First, remove lexical entry templates whose occurrence count is less than the threshold (the value specified by "-tf" option).
Next, apply lexical rules to remaining templates, and make lexical entry templtaes for inflected words. Write lexical rules with the following interfaces defined in "mayz/lexrefine.lil".
expand_lexical_template(+$InTemplateName, +$InTemplate, +$Freq, -$LexRules, -$NewTemplate) | |
$InTemplateName | name of an input template |
$InTemplate | input lexical entry template |
$Freq | occurrence count of the template |
$LexRules | history of applied lexical rules |
$NewTemplate | derived lexical entry template |
Apply lexical rules to a lexical entry template of a lexeme, and make a new lexical entry template. |
To use derived lexical entry templates, implement the following interface.

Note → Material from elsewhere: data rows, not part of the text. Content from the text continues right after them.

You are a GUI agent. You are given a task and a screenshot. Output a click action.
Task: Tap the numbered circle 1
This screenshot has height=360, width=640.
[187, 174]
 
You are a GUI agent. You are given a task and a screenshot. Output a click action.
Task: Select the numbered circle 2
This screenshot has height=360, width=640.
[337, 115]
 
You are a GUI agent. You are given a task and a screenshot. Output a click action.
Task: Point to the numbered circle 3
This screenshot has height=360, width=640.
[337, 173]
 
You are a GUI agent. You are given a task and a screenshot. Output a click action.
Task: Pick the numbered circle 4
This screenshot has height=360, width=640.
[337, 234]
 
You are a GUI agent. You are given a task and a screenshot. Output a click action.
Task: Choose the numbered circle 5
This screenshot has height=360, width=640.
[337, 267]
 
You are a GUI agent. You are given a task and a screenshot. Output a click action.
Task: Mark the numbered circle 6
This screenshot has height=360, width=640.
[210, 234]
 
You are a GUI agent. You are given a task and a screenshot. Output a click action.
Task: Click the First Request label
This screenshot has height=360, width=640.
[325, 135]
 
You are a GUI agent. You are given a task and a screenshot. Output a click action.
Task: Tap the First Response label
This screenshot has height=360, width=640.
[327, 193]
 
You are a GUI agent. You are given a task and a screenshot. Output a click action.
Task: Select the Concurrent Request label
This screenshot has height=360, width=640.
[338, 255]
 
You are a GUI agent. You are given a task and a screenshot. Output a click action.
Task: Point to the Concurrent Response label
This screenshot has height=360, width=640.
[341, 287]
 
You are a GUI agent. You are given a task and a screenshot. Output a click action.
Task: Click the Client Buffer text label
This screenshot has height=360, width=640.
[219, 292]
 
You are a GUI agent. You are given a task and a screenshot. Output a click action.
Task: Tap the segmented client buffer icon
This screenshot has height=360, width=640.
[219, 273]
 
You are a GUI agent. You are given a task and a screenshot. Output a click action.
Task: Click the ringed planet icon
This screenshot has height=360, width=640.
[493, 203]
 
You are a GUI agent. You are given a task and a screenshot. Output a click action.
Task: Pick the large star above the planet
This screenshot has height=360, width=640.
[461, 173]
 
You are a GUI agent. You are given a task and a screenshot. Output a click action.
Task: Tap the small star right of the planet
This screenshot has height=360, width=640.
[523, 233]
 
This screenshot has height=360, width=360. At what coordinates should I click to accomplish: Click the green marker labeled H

expand_lexicon(+$InKey, +$TemplateName, -$NewKey) | |
$InKey | a key of an input word |
$TemplateName | name of a template ('lex_template' type) |
$NewKey | a new key |
From a key of a lexicon, $InKey, make a new key, $NewKey, to which the derived template should be assigned. For example, when a template for passive is made from that for a base verb, we make a new key "loved/VBN" from "love/VB". |
Next, for each entry in a lexicon, if the occurrence count of a word (to be more precise, the key given by the third argument of "reduce_lexical_template/5") is less than the threshold (the value specified by "-wf" option), the entry is removed from the lexicon. The other entries remain in the lexicon, while the templates deleted in the first step are automatically removed from the entries.
In addition, a word is regarde as "unknown word" if its occurrence count is less than the value of the "-uwf" option. That is, templates assigned to the word are added to the template list for an unknown word. The key of an unknown word is specified with "unknown_word_key/2" defined in "mayz/lexrefine.lil".
unknown_word_key(+$InKey, -$OutKey) | |
$InKey | key of an input word |
$OutKey | key of an unknown word |
Make a key for an unknown word. |